Given records section start
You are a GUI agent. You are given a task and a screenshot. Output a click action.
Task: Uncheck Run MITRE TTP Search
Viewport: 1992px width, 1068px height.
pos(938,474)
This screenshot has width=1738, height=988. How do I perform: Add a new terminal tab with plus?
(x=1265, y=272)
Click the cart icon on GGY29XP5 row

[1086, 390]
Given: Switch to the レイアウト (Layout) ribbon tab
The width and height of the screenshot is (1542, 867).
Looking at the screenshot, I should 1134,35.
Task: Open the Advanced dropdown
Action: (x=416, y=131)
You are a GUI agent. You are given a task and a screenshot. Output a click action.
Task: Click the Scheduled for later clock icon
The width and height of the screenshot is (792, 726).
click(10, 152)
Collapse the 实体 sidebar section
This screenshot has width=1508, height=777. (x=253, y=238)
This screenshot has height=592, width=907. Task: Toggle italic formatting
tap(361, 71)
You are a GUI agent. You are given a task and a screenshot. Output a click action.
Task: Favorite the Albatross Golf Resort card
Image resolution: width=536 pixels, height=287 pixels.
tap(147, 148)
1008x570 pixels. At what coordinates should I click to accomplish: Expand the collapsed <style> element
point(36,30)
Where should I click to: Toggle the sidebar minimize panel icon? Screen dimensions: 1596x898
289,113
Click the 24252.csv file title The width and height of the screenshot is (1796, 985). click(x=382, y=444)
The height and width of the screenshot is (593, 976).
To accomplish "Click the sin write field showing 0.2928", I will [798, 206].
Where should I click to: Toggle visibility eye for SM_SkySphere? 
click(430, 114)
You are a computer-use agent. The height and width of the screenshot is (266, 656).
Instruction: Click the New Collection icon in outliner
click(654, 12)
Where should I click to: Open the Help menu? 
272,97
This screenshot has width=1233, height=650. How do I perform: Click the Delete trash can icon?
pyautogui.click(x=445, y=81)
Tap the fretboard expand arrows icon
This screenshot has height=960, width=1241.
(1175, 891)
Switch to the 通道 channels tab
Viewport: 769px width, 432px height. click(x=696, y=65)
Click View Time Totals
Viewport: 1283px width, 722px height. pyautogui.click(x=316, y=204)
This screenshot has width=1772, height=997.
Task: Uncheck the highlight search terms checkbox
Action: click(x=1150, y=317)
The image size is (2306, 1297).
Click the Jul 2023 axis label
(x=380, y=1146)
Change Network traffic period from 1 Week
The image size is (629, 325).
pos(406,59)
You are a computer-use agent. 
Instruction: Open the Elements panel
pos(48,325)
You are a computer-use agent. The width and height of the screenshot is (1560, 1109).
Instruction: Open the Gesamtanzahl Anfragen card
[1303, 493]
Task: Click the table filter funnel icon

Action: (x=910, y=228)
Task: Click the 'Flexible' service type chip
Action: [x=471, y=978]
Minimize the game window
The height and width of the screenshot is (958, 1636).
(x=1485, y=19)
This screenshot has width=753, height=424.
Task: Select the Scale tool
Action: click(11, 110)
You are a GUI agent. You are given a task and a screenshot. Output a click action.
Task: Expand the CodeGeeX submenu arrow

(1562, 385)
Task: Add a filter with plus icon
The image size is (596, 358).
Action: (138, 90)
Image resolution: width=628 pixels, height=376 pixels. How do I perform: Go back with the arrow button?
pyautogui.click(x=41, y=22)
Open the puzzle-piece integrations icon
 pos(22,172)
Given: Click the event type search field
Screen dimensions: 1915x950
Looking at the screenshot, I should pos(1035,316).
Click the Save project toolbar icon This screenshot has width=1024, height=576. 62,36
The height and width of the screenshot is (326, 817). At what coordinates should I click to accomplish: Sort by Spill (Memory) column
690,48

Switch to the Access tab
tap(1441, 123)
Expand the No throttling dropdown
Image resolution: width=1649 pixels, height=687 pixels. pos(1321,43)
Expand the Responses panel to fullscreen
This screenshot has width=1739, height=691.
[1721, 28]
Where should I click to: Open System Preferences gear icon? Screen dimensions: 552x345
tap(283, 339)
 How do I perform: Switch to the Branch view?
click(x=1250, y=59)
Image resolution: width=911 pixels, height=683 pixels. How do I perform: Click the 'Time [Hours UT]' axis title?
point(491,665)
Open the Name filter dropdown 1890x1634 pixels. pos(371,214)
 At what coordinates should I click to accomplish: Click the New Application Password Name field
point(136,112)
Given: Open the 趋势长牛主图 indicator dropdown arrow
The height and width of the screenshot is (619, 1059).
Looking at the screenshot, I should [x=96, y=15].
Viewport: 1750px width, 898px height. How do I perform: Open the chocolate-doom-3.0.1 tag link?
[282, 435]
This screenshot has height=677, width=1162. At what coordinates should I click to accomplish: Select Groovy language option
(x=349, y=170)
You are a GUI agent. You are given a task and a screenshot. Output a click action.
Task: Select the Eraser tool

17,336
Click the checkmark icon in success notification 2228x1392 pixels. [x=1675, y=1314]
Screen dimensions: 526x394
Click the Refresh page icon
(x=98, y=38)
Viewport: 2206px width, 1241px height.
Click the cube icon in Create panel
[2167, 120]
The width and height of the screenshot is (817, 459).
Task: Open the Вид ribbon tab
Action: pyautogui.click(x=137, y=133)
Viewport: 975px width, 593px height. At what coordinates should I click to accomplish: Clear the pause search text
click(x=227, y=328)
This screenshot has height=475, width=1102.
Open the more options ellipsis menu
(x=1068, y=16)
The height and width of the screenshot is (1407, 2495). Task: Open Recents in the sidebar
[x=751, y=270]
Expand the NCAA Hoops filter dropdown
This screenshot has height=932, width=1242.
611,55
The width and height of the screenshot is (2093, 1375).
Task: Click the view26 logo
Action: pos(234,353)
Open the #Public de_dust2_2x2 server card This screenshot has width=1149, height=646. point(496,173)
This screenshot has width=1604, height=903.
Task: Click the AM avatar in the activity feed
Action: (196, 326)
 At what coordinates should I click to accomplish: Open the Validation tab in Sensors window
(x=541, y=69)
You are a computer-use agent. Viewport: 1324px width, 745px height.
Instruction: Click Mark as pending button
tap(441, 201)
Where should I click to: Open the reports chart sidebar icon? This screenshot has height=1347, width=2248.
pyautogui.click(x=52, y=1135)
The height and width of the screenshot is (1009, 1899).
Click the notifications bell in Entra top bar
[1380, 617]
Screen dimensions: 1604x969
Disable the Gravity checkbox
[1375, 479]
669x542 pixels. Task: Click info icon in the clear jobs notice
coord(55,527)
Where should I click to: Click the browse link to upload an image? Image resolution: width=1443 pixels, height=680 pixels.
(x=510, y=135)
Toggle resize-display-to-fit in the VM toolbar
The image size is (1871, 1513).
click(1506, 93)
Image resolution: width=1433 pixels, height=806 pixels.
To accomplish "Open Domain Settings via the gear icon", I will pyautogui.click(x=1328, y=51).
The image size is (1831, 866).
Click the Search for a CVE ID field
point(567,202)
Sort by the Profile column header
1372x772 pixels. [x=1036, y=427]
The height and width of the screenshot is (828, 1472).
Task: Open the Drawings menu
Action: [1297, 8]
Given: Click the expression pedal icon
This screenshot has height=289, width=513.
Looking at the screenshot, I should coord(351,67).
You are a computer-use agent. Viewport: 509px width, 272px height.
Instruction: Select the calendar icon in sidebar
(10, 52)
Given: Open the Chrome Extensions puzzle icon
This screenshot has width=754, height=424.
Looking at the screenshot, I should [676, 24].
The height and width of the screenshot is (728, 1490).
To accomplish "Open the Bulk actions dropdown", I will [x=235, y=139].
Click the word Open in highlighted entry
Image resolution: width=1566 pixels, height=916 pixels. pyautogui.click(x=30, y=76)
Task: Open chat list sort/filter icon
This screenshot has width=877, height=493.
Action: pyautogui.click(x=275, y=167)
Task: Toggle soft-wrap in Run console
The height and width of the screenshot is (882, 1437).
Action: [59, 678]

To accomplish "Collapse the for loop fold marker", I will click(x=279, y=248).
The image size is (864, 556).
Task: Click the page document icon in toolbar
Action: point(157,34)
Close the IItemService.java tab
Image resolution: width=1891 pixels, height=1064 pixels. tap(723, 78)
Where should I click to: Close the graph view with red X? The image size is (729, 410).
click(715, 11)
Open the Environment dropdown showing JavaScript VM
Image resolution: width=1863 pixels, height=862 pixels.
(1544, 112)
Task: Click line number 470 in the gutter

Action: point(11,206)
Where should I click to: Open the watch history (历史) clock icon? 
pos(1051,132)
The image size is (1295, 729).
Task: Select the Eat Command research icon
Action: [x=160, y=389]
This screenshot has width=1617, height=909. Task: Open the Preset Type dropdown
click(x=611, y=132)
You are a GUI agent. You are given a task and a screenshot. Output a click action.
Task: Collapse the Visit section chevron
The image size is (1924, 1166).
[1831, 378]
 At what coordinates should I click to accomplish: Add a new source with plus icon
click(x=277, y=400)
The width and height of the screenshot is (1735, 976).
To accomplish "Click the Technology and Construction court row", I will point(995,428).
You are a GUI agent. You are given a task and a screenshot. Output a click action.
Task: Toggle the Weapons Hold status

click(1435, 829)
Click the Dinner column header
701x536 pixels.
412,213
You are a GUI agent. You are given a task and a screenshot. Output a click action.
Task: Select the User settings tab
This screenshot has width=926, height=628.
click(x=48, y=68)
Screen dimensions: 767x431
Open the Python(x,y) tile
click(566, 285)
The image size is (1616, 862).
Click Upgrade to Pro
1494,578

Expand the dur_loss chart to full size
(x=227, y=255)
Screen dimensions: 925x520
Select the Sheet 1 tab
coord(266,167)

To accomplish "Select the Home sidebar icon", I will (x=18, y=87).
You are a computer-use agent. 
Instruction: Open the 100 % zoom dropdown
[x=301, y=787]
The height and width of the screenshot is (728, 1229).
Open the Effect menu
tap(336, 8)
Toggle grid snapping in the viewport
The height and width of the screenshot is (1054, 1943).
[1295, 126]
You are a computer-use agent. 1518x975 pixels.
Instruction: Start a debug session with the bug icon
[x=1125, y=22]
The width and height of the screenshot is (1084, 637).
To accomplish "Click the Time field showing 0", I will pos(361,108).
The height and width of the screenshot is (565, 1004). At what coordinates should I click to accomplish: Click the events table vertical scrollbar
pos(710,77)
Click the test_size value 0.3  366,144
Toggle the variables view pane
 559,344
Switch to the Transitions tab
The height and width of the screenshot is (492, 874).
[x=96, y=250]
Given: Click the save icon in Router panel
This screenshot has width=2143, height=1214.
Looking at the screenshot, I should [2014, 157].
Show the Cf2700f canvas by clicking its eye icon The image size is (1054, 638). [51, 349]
Given records section end
Your instructions
Begin with the first line of the records and reproduce each line as is, ending with the line that holds "Task: Click the Scheduled".

Worked solution
You are a GUI agent. You are given a task and a screenshot. Output a click action.
Task: Uncheck Run MITRE TTP Search
Viewport: 1992px width, 1068px height.
pos(938,474)
This screenshot has width=1738, height=988. How do I perform: Add a new terminal tab with plus?
(x=1265, y=272)
Click the cart icon on GGY29XP5 row

[1086, 390]
Given: Switch to the レイアウト (Layout) ribbon tab
The width and height of the screenshot is (1542, 867).
Looking at the screenshot, I should 1134,35.
Task: Open the Advanced dropdown
Action: (x=416, y=131)
You are a GUI agent. You are given a task and a screenshot. Output a click action.
Task: Click the Scheduled for later clock icon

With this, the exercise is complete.